Last week, the National School Boards Association (NSBA) sent a letter to President Joe Biden calling for federal assistance to stop what they say are threats and acts of violence against public schoolchildren, public school board members and other public school district officials and educators.
The NSBA said school board members and educators have faced attacks for approving policies such as mask wearing and for what they term is propaganda about “the false inclusion of critical race theory within classroom instruction.” The group insists such curriculum is not being taught in K-12 classrooms but only in complex law school and graduate school courses. Oklahoma lawmakers have reams of evidence that show otherwise.
The group asks for law enforcement assistance, including from the Federal Bureau of Investigation and the U.S. Departments of Justice, Homeland Security and the Secret Service to help monitor and assess threat levels they say are coming through the mail, on social media and in person. They call for intervention as well against what they label as hate crimes and acts of domestic terrorism.

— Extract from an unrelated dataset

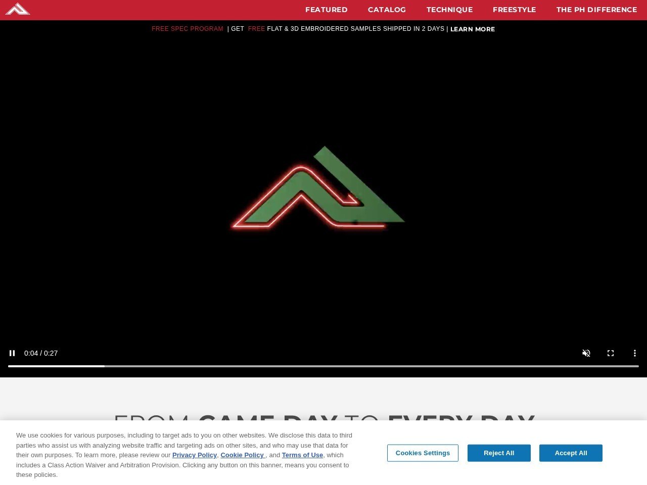This screenshot has width=647, height=485.
Task: Seek on the video progress bar
Action: tap(324, 366)
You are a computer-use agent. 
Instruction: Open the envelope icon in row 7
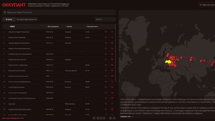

The president has responded that he agrees in thinking school patrons' protests are attacks and he promises action.
We've all seen examples of real attacks in some of our major cities around the country where rioters have destroyed public property, set buildings on fire, and more.
Upset parents and taxpayers attending their local public school board meetings, which by law are required to operate under the open meeting act are not attacks.
Of course, parents and other patrons attending these meetings should show respect and act according to rules put in place by their local boards, but stifling free speech and threatening investigations by the FBI are not acceptable responses.
I'm thankful that Oklahoma has not had the same experiences as in some other areas of the country. To my knowledge, school board meetings have been publicly held, and parents or other stakeholders that have wanted to attend or speak have been granted that privilege according to existing rules. I'm proud of both sides in this equation. The model should be that everybody gets to reach out and be heard. School boards exist to serve the families that send their children to our local schools as well as the educators that serve their local communities. Without parents, schools don't exist. We need to hear their voices.
In most communities, parents have great relationships with the teachers who educate their children as well as with school administrators and school board members. When there is an issue, it is normally handled calmly. I'm proud that this is part of our Oklahoma Standard. I urge the rest of the nation, and especially our National School Boards Association and the president, to take note. Hear the true concerns. Respond with clarity, kindness and openness. Don't try to shut down the voices of the very people you serve.
Toni Hasenbeck serves District 65 in the Oklahoma House of Representatives. Her district includes parts of Caddo, Comanche, Cotton, Grady and Stephens counties.